KINGSTON (AP) ― Jamaica on Monday awarded the late reggae singer Dennis Brown with one of its highest civic honors, a fitting tribute for a musician who is more beloved than Bob Marley among many Jamaican reggae fans.
Some 12 years after his death, the former child star who became known as the Crown Prince of Reggae was posthumously conferred with the Caribbean island’s Order of Distinction for his contributions to reggae, which has played a huge role in Jamaica’s culture and economy.
Brown’s widow, Yvonne, attended the National Honors and Awards ceremony in Kingston, where the late entertainer was honored along with living awardees, including singers Millie Small and Ralph “Dobby” Dobson.
Junior Lincoln, chairman of a charitable trust named after Brown that is devoted to preserving his work and memory, said the late singer from gritty downtown Kingston is revered by Jamaicans due to his warm personality and honeyed singing voice with a unique vibrato.

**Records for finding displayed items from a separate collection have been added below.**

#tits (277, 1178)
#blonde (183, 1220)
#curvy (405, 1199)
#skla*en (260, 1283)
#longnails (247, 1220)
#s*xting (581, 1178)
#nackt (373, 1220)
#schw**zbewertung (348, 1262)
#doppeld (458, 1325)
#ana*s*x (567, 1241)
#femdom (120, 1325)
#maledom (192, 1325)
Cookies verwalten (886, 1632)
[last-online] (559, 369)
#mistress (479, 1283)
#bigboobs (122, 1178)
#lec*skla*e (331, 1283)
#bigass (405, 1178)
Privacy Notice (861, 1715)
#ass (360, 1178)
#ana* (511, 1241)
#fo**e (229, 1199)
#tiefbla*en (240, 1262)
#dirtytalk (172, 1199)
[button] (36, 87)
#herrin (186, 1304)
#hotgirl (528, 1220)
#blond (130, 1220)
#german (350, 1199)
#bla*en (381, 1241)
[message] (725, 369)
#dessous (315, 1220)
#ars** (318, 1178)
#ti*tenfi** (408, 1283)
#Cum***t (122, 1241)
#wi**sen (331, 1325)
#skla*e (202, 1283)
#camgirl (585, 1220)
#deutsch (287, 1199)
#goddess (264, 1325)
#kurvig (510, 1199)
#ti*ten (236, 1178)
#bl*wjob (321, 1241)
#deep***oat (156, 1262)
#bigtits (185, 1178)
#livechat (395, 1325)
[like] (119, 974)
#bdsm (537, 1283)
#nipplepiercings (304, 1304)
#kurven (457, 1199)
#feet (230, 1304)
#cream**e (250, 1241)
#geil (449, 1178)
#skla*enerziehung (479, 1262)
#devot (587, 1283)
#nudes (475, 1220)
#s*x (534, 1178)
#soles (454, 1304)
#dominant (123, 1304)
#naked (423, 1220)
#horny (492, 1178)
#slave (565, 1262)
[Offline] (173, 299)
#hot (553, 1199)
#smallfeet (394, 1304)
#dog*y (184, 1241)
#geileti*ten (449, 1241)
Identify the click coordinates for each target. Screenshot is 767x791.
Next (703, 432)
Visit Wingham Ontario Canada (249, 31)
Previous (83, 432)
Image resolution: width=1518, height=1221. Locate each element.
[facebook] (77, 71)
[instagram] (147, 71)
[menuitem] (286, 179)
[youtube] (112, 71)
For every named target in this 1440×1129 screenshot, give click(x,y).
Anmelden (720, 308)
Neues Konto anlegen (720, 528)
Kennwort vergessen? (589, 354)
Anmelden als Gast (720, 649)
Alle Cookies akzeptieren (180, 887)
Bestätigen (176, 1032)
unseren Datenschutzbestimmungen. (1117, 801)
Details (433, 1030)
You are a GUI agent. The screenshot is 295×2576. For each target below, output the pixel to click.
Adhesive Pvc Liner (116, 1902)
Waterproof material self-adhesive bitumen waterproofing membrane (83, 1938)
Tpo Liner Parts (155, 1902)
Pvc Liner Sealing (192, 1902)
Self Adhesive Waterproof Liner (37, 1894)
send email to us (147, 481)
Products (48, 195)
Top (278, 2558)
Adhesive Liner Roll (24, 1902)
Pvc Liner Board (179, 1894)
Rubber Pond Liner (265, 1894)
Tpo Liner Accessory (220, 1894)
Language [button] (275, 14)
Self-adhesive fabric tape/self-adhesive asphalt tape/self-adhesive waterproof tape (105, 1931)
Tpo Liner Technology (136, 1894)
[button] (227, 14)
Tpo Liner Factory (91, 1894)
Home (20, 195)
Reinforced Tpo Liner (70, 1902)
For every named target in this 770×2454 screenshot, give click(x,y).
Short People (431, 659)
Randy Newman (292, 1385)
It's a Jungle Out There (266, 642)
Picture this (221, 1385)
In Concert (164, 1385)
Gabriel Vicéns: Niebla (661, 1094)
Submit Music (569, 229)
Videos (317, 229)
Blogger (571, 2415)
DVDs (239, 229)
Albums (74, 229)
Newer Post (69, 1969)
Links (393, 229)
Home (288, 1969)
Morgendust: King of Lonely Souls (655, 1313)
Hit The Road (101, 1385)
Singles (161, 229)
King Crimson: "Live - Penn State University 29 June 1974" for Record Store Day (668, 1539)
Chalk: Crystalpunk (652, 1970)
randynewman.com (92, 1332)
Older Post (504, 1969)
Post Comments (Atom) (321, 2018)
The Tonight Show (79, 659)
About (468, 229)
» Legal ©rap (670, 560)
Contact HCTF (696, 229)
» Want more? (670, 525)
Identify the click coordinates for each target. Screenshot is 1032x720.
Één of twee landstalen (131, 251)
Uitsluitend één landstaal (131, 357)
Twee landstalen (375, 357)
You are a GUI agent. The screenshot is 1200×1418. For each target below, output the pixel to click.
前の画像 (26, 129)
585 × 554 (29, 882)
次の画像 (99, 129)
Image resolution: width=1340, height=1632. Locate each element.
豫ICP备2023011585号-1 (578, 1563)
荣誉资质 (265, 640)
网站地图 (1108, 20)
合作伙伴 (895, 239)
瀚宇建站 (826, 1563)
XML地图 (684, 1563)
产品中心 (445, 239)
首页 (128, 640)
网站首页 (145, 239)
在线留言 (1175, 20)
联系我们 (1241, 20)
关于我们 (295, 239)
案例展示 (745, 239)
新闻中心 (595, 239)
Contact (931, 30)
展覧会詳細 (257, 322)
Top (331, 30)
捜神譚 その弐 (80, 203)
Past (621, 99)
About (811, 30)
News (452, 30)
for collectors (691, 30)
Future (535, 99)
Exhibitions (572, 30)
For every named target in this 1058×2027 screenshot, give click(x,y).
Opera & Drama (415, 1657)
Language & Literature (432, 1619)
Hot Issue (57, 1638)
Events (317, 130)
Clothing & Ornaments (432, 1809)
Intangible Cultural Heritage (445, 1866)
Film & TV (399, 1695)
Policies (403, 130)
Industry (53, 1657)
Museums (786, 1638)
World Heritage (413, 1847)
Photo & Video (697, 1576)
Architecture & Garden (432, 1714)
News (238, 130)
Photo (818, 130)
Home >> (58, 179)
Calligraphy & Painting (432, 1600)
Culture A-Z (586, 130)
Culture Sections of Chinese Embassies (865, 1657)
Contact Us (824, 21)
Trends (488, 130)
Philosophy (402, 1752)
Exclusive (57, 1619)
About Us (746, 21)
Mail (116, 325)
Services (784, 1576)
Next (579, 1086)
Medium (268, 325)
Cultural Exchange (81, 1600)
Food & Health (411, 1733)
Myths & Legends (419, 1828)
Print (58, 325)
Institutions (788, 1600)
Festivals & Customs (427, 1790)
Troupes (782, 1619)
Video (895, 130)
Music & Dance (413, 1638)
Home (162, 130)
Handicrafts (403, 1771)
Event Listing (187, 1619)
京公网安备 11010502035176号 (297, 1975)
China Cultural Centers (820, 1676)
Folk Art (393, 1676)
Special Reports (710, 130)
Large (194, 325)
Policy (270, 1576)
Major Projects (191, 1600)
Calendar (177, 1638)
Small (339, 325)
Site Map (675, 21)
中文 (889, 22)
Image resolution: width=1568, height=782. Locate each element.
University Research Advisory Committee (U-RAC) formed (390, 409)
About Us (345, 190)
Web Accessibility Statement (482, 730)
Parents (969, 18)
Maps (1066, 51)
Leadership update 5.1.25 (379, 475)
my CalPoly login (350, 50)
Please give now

“We’ve spent about 10 years trying to get him honored in this way,” said Lincoln, a veteran of Jamaica’s music industry who helped promote Brown’s music in England.
Brown, who died at 42 of respiratory ailments, rose to prominence during the 1970s wave of reggae singers that included Marley, whose music introduced the Jamaican genre to listeners worldwide. He released more than 50 albums and a long string of hits, beginning with “No Man is an Island,” which he recorded in 1969 at the age of 12.